[[ Input material open ]]

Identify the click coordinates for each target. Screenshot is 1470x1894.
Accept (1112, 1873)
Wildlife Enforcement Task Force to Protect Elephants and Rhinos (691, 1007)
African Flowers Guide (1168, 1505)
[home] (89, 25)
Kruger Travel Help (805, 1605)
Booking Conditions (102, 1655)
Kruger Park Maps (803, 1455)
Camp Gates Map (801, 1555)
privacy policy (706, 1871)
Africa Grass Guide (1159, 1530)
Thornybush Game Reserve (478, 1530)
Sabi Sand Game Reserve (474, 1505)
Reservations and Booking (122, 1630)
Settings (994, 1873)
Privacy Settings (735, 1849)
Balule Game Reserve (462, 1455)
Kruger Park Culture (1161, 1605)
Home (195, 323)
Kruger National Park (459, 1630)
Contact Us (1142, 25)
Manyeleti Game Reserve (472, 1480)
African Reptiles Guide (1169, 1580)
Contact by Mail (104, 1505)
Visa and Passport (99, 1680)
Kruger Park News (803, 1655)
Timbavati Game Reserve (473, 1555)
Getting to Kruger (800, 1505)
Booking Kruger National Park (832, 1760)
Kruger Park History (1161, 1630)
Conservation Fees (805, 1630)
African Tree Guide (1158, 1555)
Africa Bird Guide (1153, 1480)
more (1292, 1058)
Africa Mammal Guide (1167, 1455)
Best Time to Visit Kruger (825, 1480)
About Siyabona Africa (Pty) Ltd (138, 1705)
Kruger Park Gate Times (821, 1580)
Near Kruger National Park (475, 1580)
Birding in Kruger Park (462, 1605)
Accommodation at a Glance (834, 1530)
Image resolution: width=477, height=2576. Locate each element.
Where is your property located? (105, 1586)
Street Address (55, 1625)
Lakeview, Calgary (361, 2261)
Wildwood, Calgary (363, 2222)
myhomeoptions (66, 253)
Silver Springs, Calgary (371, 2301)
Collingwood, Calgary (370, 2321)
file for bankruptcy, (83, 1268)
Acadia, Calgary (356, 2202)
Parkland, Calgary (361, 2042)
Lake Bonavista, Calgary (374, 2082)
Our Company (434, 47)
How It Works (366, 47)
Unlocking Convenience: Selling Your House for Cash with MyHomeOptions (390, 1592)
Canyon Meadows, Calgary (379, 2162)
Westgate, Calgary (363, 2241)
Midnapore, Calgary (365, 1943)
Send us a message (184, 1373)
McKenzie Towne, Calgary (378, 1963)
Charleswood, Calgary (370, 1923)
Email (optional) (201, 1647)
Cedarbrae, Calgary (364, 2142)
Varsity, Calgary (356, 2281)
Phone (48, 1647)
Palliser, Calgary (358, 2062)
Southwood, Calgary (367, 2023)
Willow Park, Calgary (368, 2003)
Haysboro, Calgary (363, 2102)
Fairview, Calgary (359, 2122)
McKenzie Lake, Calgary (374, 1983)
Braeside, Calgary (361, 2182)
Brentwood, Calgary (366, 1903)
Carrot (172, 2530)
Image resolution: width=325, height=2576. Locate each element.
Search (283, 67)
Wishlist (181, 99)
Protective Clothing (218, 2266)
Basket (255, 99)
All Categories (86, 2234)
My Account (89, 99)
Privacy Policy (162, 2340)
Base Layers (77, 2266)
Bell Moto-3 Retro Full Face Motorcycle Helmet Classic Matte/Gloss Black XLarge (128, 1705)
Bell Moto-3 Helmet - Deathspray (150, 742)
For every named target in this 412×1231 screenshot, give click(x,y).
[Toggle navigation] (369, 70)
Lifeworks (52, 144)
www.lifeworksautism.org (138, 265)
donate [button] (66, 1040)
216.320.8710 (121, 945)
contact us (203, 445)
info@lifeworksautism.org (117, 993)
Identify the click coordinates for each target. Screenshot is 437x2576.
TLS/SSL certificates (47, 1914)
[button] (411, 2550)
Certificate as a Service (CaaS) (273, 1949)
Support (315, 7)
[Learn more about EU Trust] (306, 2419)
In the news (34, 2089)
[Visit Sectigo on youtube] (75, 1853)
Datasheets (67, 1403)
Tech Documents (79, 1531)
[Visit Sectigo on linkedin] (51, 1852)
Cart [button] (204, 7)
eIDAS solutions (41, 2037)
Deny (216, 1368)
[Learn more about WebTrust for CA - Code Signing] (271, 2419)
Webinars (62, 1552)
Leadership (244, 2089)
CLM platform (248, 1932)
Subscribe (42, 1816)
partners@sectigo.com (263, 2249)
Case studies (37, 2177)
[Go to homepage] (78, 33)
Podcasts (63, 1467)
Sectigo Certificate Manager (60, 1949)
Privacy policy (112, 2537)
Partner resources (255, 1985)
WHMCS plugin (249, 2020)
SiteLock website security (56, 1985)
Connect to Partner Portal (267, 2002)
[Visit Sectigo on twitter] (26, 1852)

[[ Input material closed ]]

§ Exercise details
Above are the records; set each one down word for word.

§ Written response
Identify the click coordinates for each target. Screenshot is 1470x1894.
Accept (1112, 1873)
Wildlife Enforcement Task Force to Protect Elephants and Rhinos (691, 1007)
African Flowers Guide (1168, 1505)
[home] (89, 25)
Kruger Travel Help (805, 1605)
Booking Conditions (102, 1655)
Kruger Park Maps (803, 1455)
Camp Gates Map (801, 1555)
privacy policy (706, 1871)
Africa Grass Guide (1159, 1530)
Thornybush Game Reserve (478, 1530)
Sabi Sand Game Reserve (474, 1505)
Reservations and Booking (122, 1630)
Settings (994, 1873)
Privacy Settings (735, 1849)
Balule Game Reserve (462, 1455)
Kruger Park Culture (1161, 1605)
Home (195, 323)
Kruger National Park (459, 1630)
Contact Us (1142, 25)
Manyeleti Game Reserve (472, 1480)
African Reptiles Guide (1169, 1580)
Contact by Mail (104, 1505)
Visa and Passport (99, 1680)
Kruger Park News (803, 1655)
Timbavati Game Reserve (473, 1555)
Getting to Kruger (800, 1505)
Booking Kruger National Park (832, 1760)
Kruger Park History (1161, 1630)
Conservation Fees (805, 1630)
African Tree Guide (1158, 1555)
Africa Bird Guide (1153, 1480)
more (1292, 1058)
Africa Mammal Guide (1167, 1455)
Best Time to Visit Kruger (825, 1480)
About Siyabona Africa (Pty) Ltd (138, 1705)
Kruger Park Gate Times (821, 1580)
Near Kruger National Park (475, 1580)
Birding in Kruger Park (462, 1605)
Accommodation at a Glance (834, 1530)
Image resolution: width=477, height=2576. Locate each element.
Where is your property located? (105, 1586)
Street Address (55, 1625)
Lakeview, Calgary (361, 2261)
Wildwood, Calgary (363, 2222)
myhomeoptions (66, 253)
Silver Springs, Calgary (371, 2301)
Collingwood, Calgary (370, 2321)
file for bankruptcy, (83, 1268)
Acadia, Calgary (356, 2202)
Parkland, Calgary (361, 2042)
Lake Bonavista, Calgary (374, 2082)
Our Company (434, 47)
How It Works (366, 47)
Unlocking Convenience: Selling Your House for Cash with MyHomeOptions (390, 1592)
Canyon Meadows, Calgary (379, 2162)
Westgate, Calgary (363, 2241)
Midnapore, Calgary (365, 1943)
Send us a message (184, 1373)
McKenzie Towne, Calgary (378, 1963)
Charleswood, Calgary (370, 1923)
Email (optional) (201, 1647)
Cedarbrae, Calgary (364, 2142)
Varsity, Calgary (356, 2281)
Phone (48, 1647)
Palliser, Calgary (358, 2062)
Southwood, Calgary (367, 2023)
Willow Park, Calgary (368, 2003)
Haysboro, Calgary (363, 2102)
Fairview, Calgary (359, 2122)
McKenzie Lake, Calgary (374, 1983)
Braeside, Calgary (361, 2182)
Brentwood, Calgary (366, 1903)
Carrot (172, 2530)
Image resolution: width=325, height=2576. Locate each element.
Search (283, 67)
Wishlist (181, 99)
Protective Clothing (218, 2266)
Basket (255, 99)
All Categories (86, 2234)
My Account (89, 99)
Privacy Policy (162, 2340)
Base Layers (77, 2266)
Bell Moto-3 Retro Full Face Motorcycle Helmet Classic Matte/Gloss Black XLarge (128, 1705)
Bell Moto-3 Helmet - Deathspray (150, 742)
For every named target in this 412×1231 screenshot, give click(x,y).
[Toggle navigation] (369, 70)
Lifeworks (52, 144)
www.lifeworksautism.org (138, 265)
donate [button] (66, 1040)
216.320.8710 (121, 945)
contact us (203, 445)
info@lifeworksautism.org (117, 993)
Identify the click coordinates for each target. Screenshot is 437x2576.
TLS/SSL certificates (47, 1914)
[button] (411, 2550)
Certificate as a Service (CaaS) (273, 1949)
Support (315, 7)
[Learn more about EU Trust] (306, 2419)
In the news (34, 2089)
[Visit Sectigo on youtube] (75, 1853)
Datasheets (67, 1403)
Tech Documents (79, 1531)
[Visit Sectigo on linkedin] (51, 1852)
Cart [button] (204, 7)
eIDAS solutions (41, 2037)
Deny (216, 1368)
[Learn more about WebTrust for CA - Code Signing] (271, 2419)
Webinars (62, 1552)
Leadership (244, 2089)
CLM platform (248, 1932)
Subscribe (42, 1816)
partners@sectigo.com (263, 2249)
Case studies (37, 2177)
[Go to homepage] (78, 33)
Podcasts (63, 1467)
Sectigo Certificate Manager (60, 1949)
Privacy policy (112, 2537)
Partner resources (255, 1985)
WHMCS plugin (249, 2020)
SiteLock website security (56, 1985)
Connect to Partner Portal (267, 2002)
[Visit Sectigo on twitter] (26, 1852)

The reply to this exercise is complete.